Sunday, March 11, 2018

Hughes's "Fair Shot": What a UBI looks like when a Liberal looks at a UBI



I’m skeptical about Hughes writing for a guaranteed income. 

Mainly it was because he’s been so lucky. Though he fought up from class position, he did end up as a white kid at Harvard. Then he became even luckier by having Mark Zuckerberg as a roommate. That’s given him millions of dollars to play with. First, he bought a magazine then he’s been doing this advocacy work.

The book is short and functions as a bit of biography and a bit of a policy proposal. The meat is the proposal, and as meat, it’s kind of gristly. His proposal is for a $500 monthly disbursement for everyone making less than $50K a year. It’s small, but even then, he wants a slow roll out. Significantly, it is tied to work – very broadly drawn.

For me, if we as a society are going to move towards a UBI, this kind of thing is the last sort of proposal we need. I complained to my friends as I was reading it that Hughes had reinvented the EITC. I was a little shocked when I was reading later that this is the model he has in mind. The only real difference is that he wants payouts monthly instead of yearly.

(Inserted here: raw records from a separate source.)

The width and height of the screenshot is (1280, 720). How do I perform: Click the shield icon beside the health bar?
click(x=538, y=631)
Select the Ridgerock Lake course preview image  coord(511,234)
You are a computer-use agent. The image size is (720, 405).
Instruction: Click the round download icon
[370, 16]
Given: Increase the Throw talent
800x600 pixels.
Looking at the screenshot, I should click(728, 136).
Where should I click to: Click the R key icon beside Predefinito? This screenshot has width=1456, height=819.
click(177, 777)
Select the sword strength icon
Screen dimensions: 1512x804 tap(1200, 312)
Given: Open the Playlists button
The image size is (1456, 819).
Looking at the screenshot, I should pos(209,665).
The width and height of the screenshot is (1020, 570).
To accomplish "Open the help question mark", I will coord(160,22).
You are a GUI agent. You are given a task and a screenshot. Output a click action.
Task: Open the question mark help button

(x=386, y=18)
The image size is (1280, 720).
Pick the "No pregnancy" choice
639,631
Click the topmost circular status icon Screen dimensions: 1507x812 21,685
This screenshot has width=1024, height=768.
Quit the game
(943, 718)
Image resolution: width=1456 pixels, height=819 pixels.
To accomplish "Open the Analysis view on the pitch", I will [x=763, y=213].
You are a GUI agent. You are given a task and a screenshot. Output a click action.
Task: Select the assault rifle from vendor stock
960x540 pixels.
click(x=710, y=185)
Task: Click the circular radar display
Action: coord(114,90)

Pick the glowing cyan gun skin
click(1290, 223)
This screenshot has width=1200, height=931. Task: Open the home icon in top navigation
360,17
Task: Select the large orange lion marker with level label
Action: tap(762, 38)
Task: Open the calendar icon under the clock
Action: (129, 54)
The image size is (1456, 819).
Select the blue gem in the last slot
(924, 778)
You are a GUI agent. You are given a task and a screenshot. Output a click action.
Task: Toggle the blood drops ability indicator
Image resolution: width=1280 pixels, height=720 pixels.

I’m personally on the edge about what a UBI might mean socially. However, the way Hughes draws it creates all the problems of administering another social program. It is not basic, nor universal. My concern when reading was that the 50K level is a huge drop-off. You make 49.5 and you get the payment, but one dollar over gets nothing (this is addressed many pages after the basic proposal is laid out, in one line). He also wants to have an adjustment based on cost of living.
So, his proposal is for a new program of a smaller sum (not to downplay how much an extra 500 bucks a month would play in my life) targeted towards the poor with a huge bureaucratic element thrown in. I’m really not sure how Hughes sees this being implemented, but in a political environment where even broader-based government programs are under attack, I can’t see this having a chance of being implemented.

The size and work requirements are what really get me. Dude hit the lottery and understands the power of receiving cash grants (he looks at similar income schemes in developing countries) but he’s still fetishizing work. The grant he proposes isn’t enough to live on and you to have worked the year before to qualify, so we’re still using an 18th century model of relief for the 21st century, with loads of uncertainty of what work will look like for the next generation. 

The very point of a UBI is that within a capitalist framework it can be emancipatory since it is enough for basic subsistence and that is universal. If you do well enough, we can tax it away on the back end. There’s still bureaucracy in place, but if everyone gets a check, there’s less chance for those fun racially coded republican arguments against it. (And what’s really galling is that Hughes uses handwaving about his failure at the New Republic as a justification against a larger grant – UBI is literally a safety net for everyone, just like he had with his Facebook Money. Oh, and also that in a couple places he says he wants the book to “start a conversation” when the conversation has been going on for decades. Sigh. 

So, it’s good that the Facebook bro writes a book for a basic income and gets blurbbed on the back by Bill Gates and Arianna Huffington. But the problem is that he’s doing that weird liberal thing where you pre-concede your position and ask for less than what’s really needed. (So we don’t see a whole program here of state-provided health care or schooling through the bachelor’s level to address other structural inequities.) I guess it’s a start.